CULTURE
Livres en Folie
Réflexion
L'environnement familial de l'écrivain
Le Nouvelliste | Publié le :11 mai 2012
Jean-Claude Boyer
Samedi 3 mars 2012
Le dernier vendredi de février 2012, dans la soirée, Kettly P. Mars était honorée. Réception du Prix Prince Claus. L'ambassadrice du Royaume de Hollande, la distinguée dame Rita Dulci Rahma, accréditée dans les capitales des deux parties de l'île d'Haïti, a fait le déplacement de Santo Domingo à Port-au-Prince pour présider la cérémonie. Un anthropologue néerlandais de l'Université d'Amsterdam qui a mené des recherches en Afrique de l'Ouest notamment au Cameroun, membre du jury de Prix Prince Claus, est rentré à Port-au-Prince pour témoigner de la densité de l'oeuvre de Kettly Mars et dire combien il a été favorablement impressionné par les qualités de la romancière.

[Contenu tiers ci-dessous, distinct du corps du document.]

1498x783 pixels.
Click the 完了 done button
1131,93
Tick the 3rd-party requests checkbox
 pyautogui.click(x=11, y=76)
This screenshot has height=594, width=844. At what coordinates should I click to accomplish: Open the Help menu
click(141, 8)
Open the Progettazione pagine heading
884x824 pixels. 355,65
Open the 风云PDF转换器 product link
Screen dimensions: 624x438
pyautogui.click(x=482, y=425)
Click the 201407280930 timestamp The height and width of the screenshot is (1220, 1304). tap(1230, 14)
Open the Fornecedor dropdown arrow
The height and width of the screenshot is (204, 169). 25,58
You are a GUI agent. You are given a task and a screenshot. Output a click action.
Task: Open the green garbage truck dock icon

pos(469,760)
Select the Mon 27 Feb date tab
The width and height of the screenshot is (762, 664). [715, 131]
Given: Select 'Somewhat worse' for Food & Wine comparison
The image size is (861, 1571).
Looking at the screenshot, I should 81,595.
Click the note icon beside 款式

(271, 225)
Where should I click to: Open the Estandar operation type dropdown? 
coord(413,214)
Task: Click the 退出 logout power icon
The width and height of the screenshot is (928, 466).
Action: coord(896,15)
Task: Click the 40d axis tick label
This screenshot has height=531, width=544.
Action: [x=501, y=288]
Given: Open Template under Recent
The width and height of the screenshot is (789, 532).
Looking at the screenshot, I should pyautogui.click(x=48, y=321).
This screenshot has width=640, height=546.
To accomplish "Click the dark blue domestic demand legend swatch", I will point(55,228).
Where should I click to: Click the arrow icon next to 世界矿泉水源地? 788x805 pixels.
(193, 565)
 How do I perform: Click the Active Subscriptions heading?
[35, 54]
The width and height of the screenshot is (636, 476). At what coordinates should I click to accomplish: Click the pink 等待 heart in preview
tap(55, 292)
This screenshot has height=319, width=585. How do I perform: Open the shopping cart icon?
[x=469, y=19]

Pierre-Raymond Dumas, en sa qualité de ministre de la Culture, a rendu, d'entrée, un émouvant hommage à la romancière en rappelant son magnifique parcours. Il est d'autant bien placé qu'il a comme mis la romancière sur une rampe de lancement, en tant que critique littéraire. L'ambassadrice fit l'éloge de la récipiendaire. Quand vint le tour de l'heureuse bénéficiaire, l'émotion souffla dans la salle. La dure épreuve de l'accident de sa fille Tessa est ressentie dans l'assistance aussitôt que la mère se mit à témoigner des moments douloureux que la famille vit depuis. Néanmoins, elle fit montre d'un grand courage, on a même pensé à annuler la cérémonie de remise de prix. Pendant un moment. Pendant un moment seulement.
A la fin de sa prise de parole, deux de ses trois enfants- Tessa étant hospitalisée- se levèrent pour s'en aller embrasser leur maman. Je me suis souvenu que la récipiendaire avait confié à l'assistance que, sans le support de sa famille, elle n'aurait pas pu mener une carrière d'écrivain depuis vingt ans. Effectivement, aucun écrivain ne rate l'occasion pour souligner à l'encre forte le soutien familial au cours de sa progression dans l'aventure exaltante et absorbante de l'écriture. Pour trouver le temps de s'installer devant l'écran ou de ne pas se séparer de son bloc-notes, le scribe est comme détaché du monde extérieur. Il se glisse dans la peau de ses personnages, il est pris dans le tourbillon, dans le tumulte de leur histoire, il rythme la cadence du récit, fait s'entrechoquer leurs passions, en deux mots, il est le régisseur et le metteur en scène. Comment pourrait-il baigner dans un récit palpitant, sulfureux, explosif sans la compréhension de proches délaissés? Pour un moment. Pour un moment seulement.
Lisez la page de garde du livre d'une romancière, épouse et mère, elle remercie son mari et ses enfants qui ont été privés de son attention pendant le temps où elle clapotait sur le clavier ou tenait la plume, et ce temps est souvent long. Cela peut aller de 4 à 5 heures dans la soirée, et même quand toute la maisonnée est au lit, se morfondant dans les bras de Morphée, madame travaille sur son prochain roman. De même, le romancier, époux et père, se fait fort de s'excuser presque pour la façon dont il plonge dans la préparation d'une oeuvre littéraire et, par conséquent, sa famille est comme sevrée de sa présence. Monsieur est là mais pas disponible pour ses proches. Par extension, les proches amis.
Cependant, il n'est pas surprenant que l'autre partenaire soit d'un apport actif, il (elle) est le premier lecteur critique de l'auteur (e). Par exemple, une complicité s'est établie entre les conjoints, la femme a tempéré l'ardeur de son mari ou bien, sur ses conseils, des passages polémiques ou volcaniques ont été enlevés, en un mot, madame est le censeur de son mari. De plus, dans une oeuvre scientifique, l'essayiste ne cache pas sa reconnaissance pour sa secrétaire qui a saisi les données malgré son écriture illisible ou désordonnée. Ou à une tierce personne qui a relu les épreuves et lui a fait des suggestions utiles. Mine de rien, sans que l'on s'en aperçoive au premier abord, la création littéraire est un travail de groupe.